On Jun 23, 2008, at 4:45 PM, Jon Drukman wrote:
Erik Hatcher wrote:
Jon,
You provided a lot of nice details, thanks for helping us help you :)
The one missing piece is the definition of the "text" field type.
In Solr's _example_ schema, "bobby" gets analyzed (stemmed) to
"bobbi"[1]. When you query for bobby*, the query parser is not
running an analyzer on the wildcard query, thus literally searching
for terms that begin with "bobby"[2].
As for "steve" , same story, but it analyzes to "steve", which is
found with a "steve*" query.
so, what's the solution?
it depends(tm) ;)
if i change the field to string, will it be able to find bobby* ?

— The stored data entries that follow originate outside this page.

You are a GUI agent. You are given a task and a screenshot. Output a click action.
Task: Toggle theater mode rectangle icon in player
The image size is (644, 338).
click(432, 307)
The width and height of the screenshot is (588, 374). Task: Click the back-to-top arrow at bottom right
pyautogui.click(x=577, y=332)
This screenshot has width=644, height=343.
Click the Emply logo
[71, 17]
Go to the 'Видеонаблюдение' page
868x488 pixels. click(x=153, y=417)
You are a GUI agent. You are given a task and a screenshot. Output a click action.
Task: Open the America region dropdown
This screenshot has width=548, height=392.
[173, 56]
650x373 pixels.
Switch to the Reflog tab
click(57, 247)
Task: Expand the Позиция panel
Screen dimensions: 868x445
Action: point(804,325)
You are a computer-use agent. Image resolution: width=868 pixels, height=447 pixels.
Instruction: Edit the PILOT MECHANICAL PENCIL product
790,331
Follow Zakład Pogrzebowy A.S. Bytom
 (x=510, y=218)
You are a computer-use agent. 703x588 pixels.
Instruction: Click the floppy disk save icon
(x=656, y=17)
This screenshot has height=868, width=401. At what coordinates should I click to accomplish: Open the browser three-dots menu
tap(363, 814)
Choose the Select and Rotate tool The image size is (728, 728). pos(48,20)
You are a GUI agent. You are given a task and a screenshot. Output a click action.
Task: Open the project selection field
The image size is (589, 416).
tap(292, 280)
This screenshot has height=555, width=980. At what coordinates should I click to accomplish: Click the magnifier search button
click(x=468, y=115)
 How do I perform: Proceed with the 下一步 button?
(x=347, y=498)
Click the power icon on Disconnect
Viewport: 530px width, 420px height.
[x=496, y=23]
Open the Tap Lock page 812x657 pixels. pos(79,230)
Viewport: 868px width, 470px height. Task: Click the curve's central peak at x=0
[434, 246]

No, because the original data is <str name="name">Bobby Gaza</str>, so
Bobby* would match, but not bobby*. "string" type (in the example
schema, to be clear) does effectively no analysis, leaving the
original string indexed as-is, case and all.
eventually it would be nice to be able to use fuzzy matching, to
find 'jon' from 'john', for example.
you could search for john~ to do that. or bobby~ would match "bobbi".
stemming and wildcard term queries aren't quite compatible, as you've
found, but it does depend on how much of the prefix is provided. bob*
matches "bobbi", for example.
Erik